▸ Exercices
**1)** D'après le billet sur les auteurs féminins, pourquoi l'auteure a-t-elle dû faire un petit tri sélectif parmi ses livres ?
**2)** Rédigez la suite du billet sur les auteurs féminins à partir de sa dernière phrase.

▸ Texte à lire

Lisez-vous beaucoup d’auteurs féminins ?

Celles et ceux d’entre vous qui me suivent sur Instagram le savent, j’ai récemment acquis une desserte à roulettes pour ranger mes livres. C’est un espace de rangement pour compléter mes bibliothèques. Et avant de décider quels livres j’allais ranger sur ce chariot providentiel, il m’a fallu faire un petit tri sélectif. L’occasion de me pencher à nouveau sur ma collection de livres adorés. Et d’un petit moment d’introspection en observant les noms d’auteurs qui peuplent mes étagères.

Il était une fois, une lectrice et des auteurs

Quand j’étais une jeune lectrice, je ne me souciais pas trop des auteurs. J’avais une relation immédiate avec l’histoire. Le livre était un objet magique, la porte ouverte sur un autre monde. Mais les gens qui étaient à l’origine de ces histoires étaient des anonymes. Je ne me souviens pas clairement à quel moment j’ai vraiment pris conscience qu’ils existaient. Probablement à l’école primaire. Ce dont je me souviens, c’est que du jour où j’ai su qu’il y avait des personnes en amont des livres, j’ai rêvé d’être comme eux. Je voulais écrire une fois devenue grande.

En tant qu’étudiante, au collège, au lycée puis à l’université, j’étais le fruit d’un système éducatif. Un système qui participe à l’invisibilisation des femmes. Combien d’auteurs féminins y avait-il au programme de mon bac de littérature ? Je ne me souviens pas. Et je crois qu’il n’y en avait aucune. En revanche, je me rappelle très bien des dissertations et des commentaires de texte avec pour sujet le traitement des personnages féminins. Ce fut même le sujet de mon oral de bac blanc de littérature : les personnages féminins dans Le Mariage de Figaro.

N’est-ce pas surprenant de s’intéresser à des personnages féminins essentiellement écrits par des hommes ? De faire semblant de voir là un sujet digne d’étude, tout en réduisant au silence les voix des femmes écrivains ?

Entrées pour localiser du texte et des éléments
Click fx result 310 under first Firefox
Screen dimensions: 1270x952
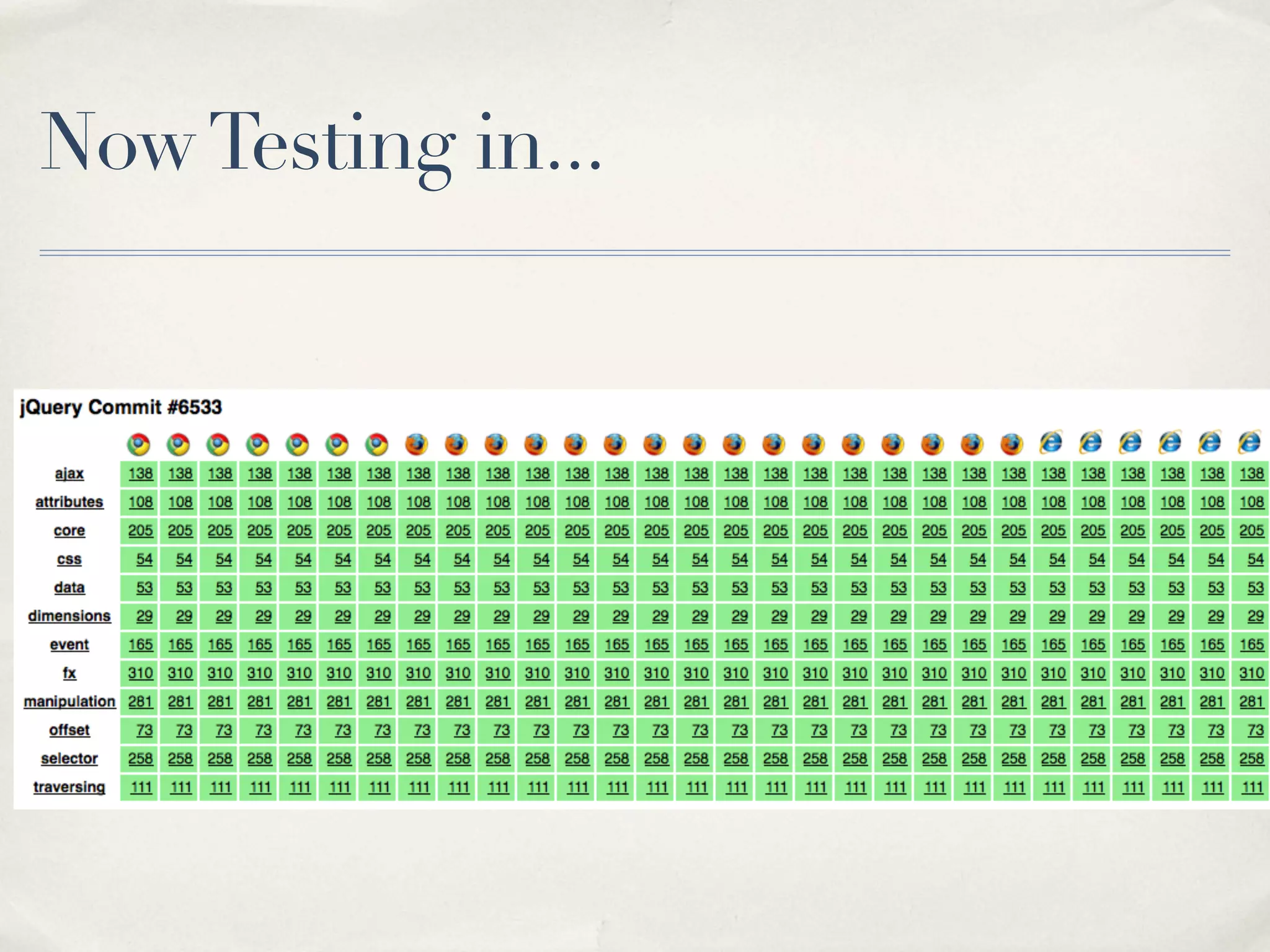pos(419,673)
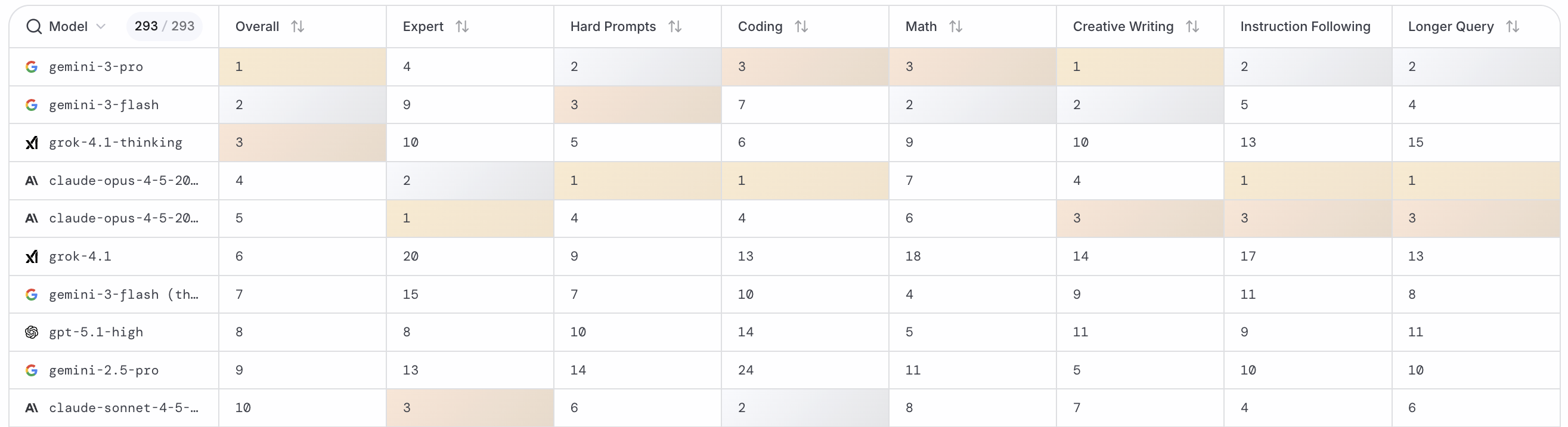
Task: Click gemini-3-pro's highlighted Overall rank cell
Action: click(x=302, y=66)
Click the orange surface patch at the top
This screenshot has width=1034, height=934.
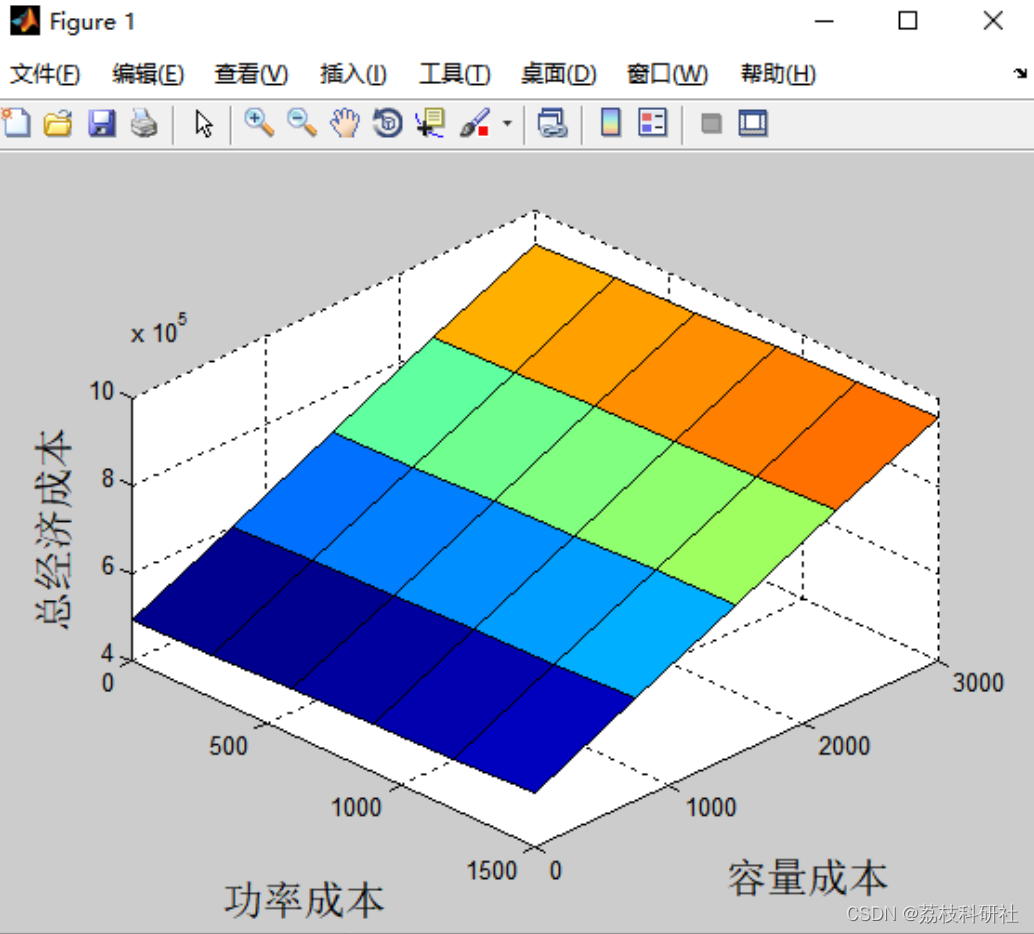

▸ Corrigé
**1)** Elle devait d'abord décider quels livres elle allait ranger sur la desserte à roulettes qu'elle venait d'acquérir pour compléter ses bibliothèques.

**2)**
Ma prise de conscience

Tout a changé à l’université. En filière de Lettres modernes, on aurait pu croire que les femmes seraient au programme. Pas du tout ! Malgré la place considérable prise par les romancières dans la littérature française du XXe siècle, le sujet était à peine abordé. Je n’ai pas fait partie d’une génération d’étudiants à laquelle on présentait une vision inclusive de l’histoire littéraire. Et malheureusement, je sais que les choses n’ont que très peu changé.

Je suis le produit de cette éducation tronquée. Et longtemps, j’ai principalement lu des romanciers. Les romancières étaient peu nombreuses dans ma bibliothèque. Peut-être que j’avais inconsciemment intégré que la grande littérature, les livres dignes d’intérêt étaient forcément écrits par des hommes ?

A l’université, les rayons de la bibliothèque universitaire étaient nombreux, variés. Et même les livres qui n’étaient pas au programme me tendaient les bras. C’est à cette époque que, par curiosité, j’ai lu Le Deuxième Sexe de Simone de Beauvoir. un ouvrage pas au programme : quelle surprise !

J’ai été profondément transformée par ce livre. Ce ne fut pas un coup de tonnerre qui a changé radicalement ma vie du jour au lendemain. Mais ce fut le premier pas vers une réflexion, un questionnement. Comment pouvais-je espérer en apprendre plus sur la place des femmes dans la société si je ne comptais que sur des voix masculines pour nourrir ma pensée ? Et où donc étaient mes semblables, celles dont je cherchais à entendre les voix ?

Bibliothèque en chantier

C’est véritablement à partir de ces années universitaires que les femmes ont commencé à faire leur entrée dans ma bibliothèque. Et elles n’ont pas été les seules. Le seul cours d’histoire littéraire vraiment intéressant était celui sur les littératures africaines francophones. Un cours génial, hors des sentiers battus, et porté par l’énergie d’une prof géniale, aussi passionnée que passionnante. Elle aussi a nourri ma réflexion sur les enjeux entre inclusion et histoire littéraire.

Tous ces éléments m’ont encouragé à exploré, à partir à la découverte des voix féminines, de leurs livres, de leurs témoignages… J’ai commencé à lire beaucoup plus de romancières. Et aujourd’hui, je constate que ma bibliothèque incarne ce cheminement. J’observe sur les étagères les auteurs masculins, désormais à égalité avec leurs homologues féminines. Et je me sens fière du chemin parcouru.

D’autant qu’à mesure que je me rapprochais des romancières, je me suis éloigné d’une vision un peu étriquée de la littérature. On peut trouver des livres d’intérêt hors de la « grande littérature ». Et certains ouvrages issus des littératures de divertissement peuvent être riches en enseignement. J’avais un a priori négatif sur la littérature romantique, sur les romances, sur ces livres remplis de bons sentiments et de happy ends. Mais une fois que j’ai commencé à en lire, j’ai compris qu’ils pouvaient eux aussi être bien écrits. Et que leurs histoires, leurs personnages, leurs sentiments, trouvaient souvent un écho plus puissants en moi que les vieux classiques.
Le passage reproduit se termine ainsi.